Cependant, comme je l'ai dit, la mise en oeuvre a été difficile. Car la mise en oeuvre de forces séparables mais non séparées soulève toute une série de questions, de même que la façon dont certains pays de l'OTAN plutôt que d'autres participeraient au maintien de la paix, et la façon dont on utilise les actifs de l'OTAN et ainsi de suite. Pour le Canada, l'un des aspects intéressants de l'utilisation des Forces interalliées ou combinées dans le cadre de l'Union de l'Europe occidentale, c'est que si les Européens décident d'intervenir, ils ne feront pas appel à nous à moins que nous ayons un mécanisme permettant notre participation étant donné que nous ne faisons pas partie de l'UEO.

De plus, au Canada, nous craignons beaucoup la création de blocs au sein de l'OTAN. À mesure que s'édifie le pilier européen, on renforce peut-être la notion de l'OTAN se composant de deux blocs, le bloc européen et le bloc nord-américain.

En 1992, l'OTAN a accepté de participer à des activités de maintien de la paix. Je passerai donc de la coopération et du dialogue proprement dit au maintien de la paix et à la gestion de crise. En 1992, l'OTAN a accepté d'assurer des activités de maintien de la paix à la demande de l'ONU ou de l'OSCE.

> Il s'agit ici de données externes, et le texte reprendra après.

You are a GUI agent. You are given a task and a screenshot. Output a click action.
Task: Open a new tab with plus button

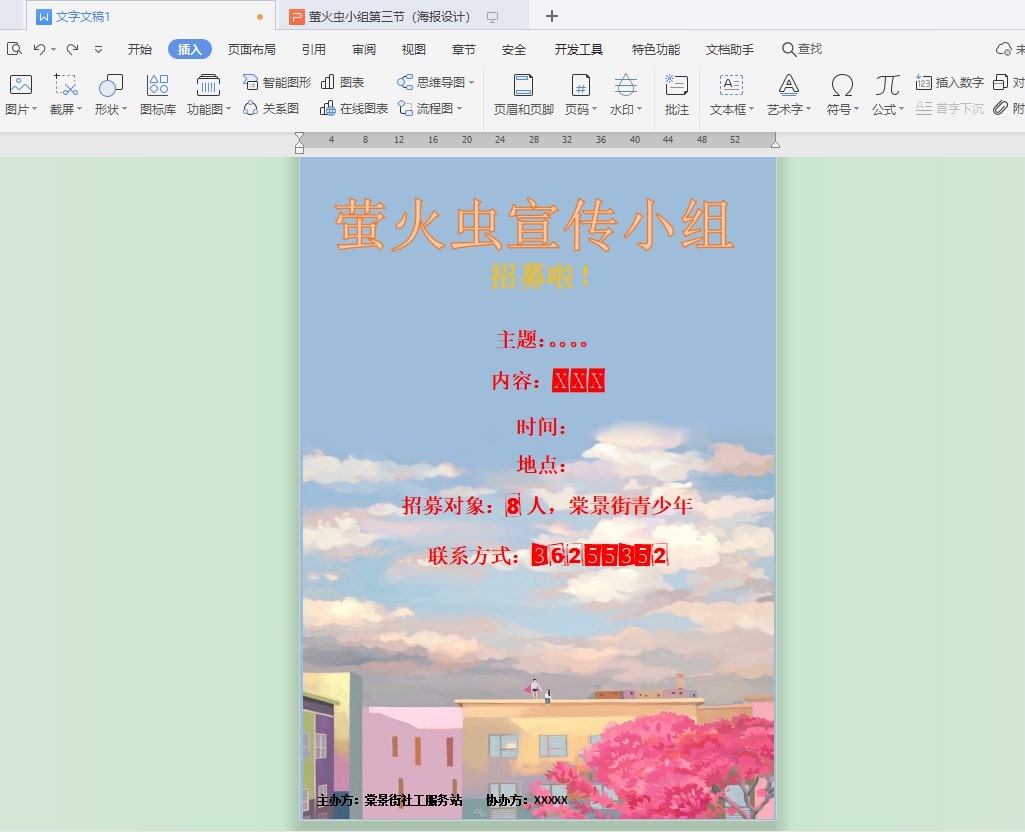tap(552, 16)
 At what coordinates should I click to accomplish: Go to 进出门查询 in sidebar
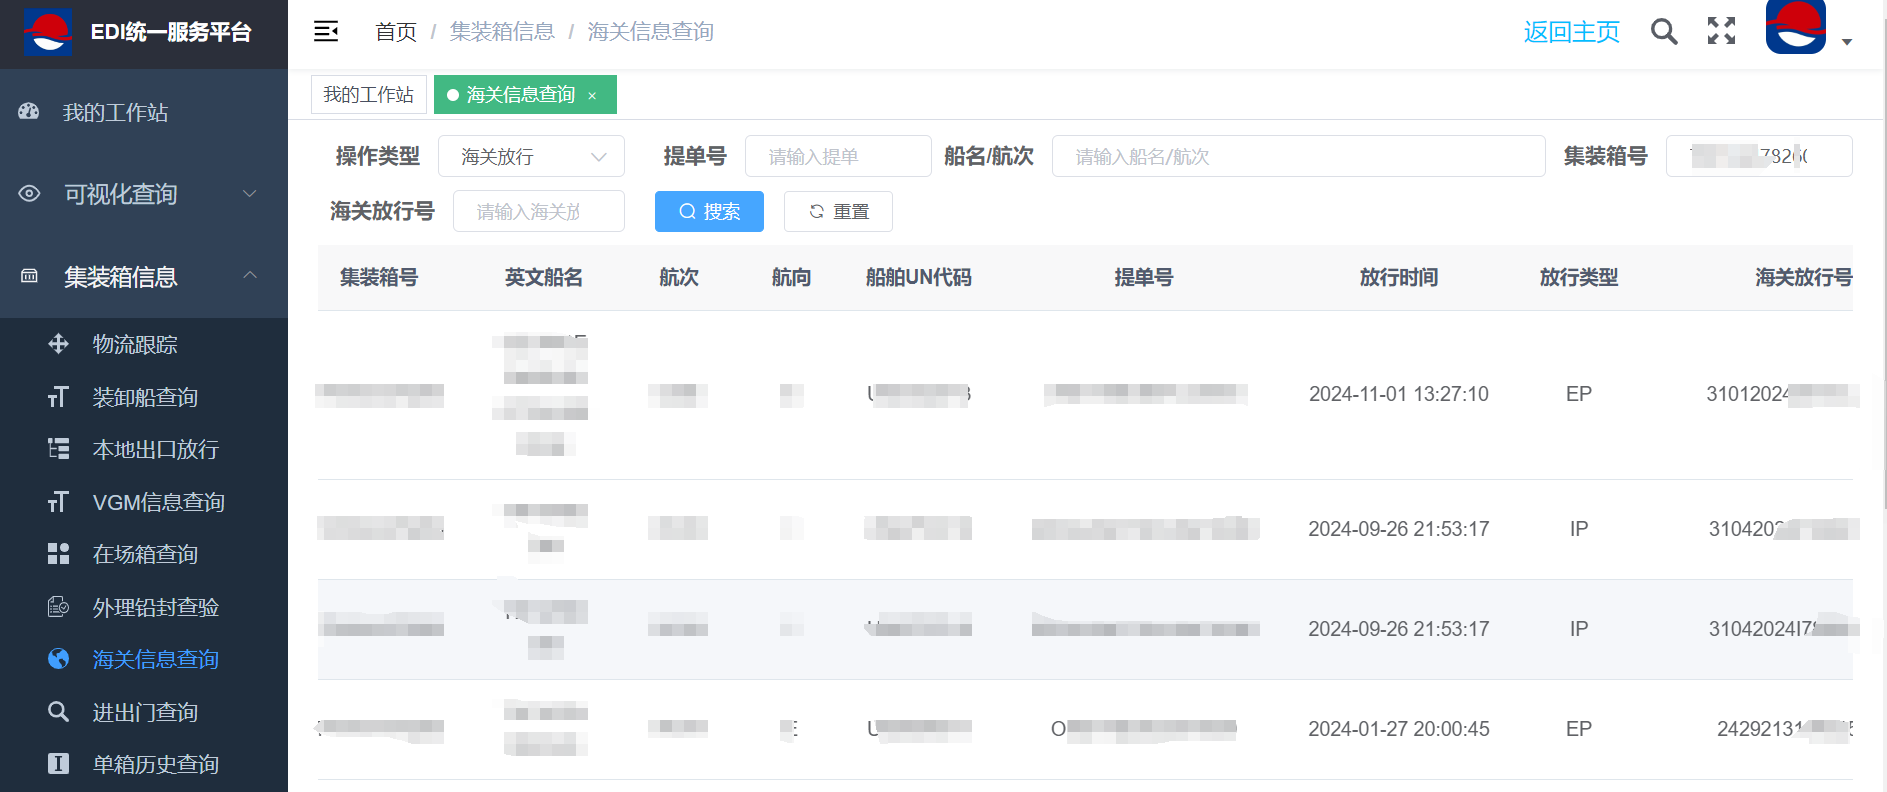(145, 713)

Dans ce contexte, l'OTAN a protégé la zone d'exclusion aérienne au-dessus de la Bosnie, a assuré l'application de l'embargo imposé à la Yougoslavie et a effectué des frappes aériennes pour soutenir les zones sûres en Bosnie.

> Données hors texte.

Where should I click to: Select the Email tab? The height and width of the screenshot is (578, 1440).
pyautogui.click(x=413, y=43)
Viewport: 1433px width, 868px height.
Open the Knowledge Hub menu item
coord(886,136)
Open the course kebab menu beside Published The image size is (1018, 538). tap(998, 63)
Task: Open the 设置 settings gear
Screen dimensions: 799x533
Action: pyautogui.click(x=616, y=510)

L'OTAN et un certain nombre des forces des pays partenaires ont participé à l'IFOR et à la FOR. D'après mes calculs, il y a quatre pays qui ne font ni partie de l'OTAN ni partie du Partenariat pour la paix qui participent à l'IFOR. L'Égypte, la Malaysia et le Maroc en sont des exemples, mais la grande majorité des pays sont des pays de l'OTAN ou des pays membres du Partenariat pour la paix.

Par conséquent, elles ont participé de près à l'application des accords de Dayton. Les forces de l'OTAN en Bosnie ont aidé à maintenir la paix fragile au fur et à mesure qu'elle était rétablie et l'OTAN a mis en oeuvre les aspects militaires des accords de Dayton, comme la destruction des armes militaires, tandis que l'OSCE et d'autres organisations ont surveillé les élections et le rapatriement des réfugiés.

Cependant, l'OTAN s'est mise à s'occuper davantage des aspects civils des accords de Dayton lorsqu'il est devenu clair qu'un certain niveau de force s'avérerait probablement nécessaire pour s'assurer que les parties se conforment à leurs obligations. Ces initiatives se sont limitées jusqu'à présent au retour des réfugiés chez eux ou au traitement des criminels de guerre et au rôle du Tribunal des crimes de guerre. Il est difficile de concilier ses responsabilités en matière de maintien de la paix avec la poursuite des criminels de guerre ou le retrait par la force de ceux qui constituent une menace aux réfugiés qui retournent chez eux.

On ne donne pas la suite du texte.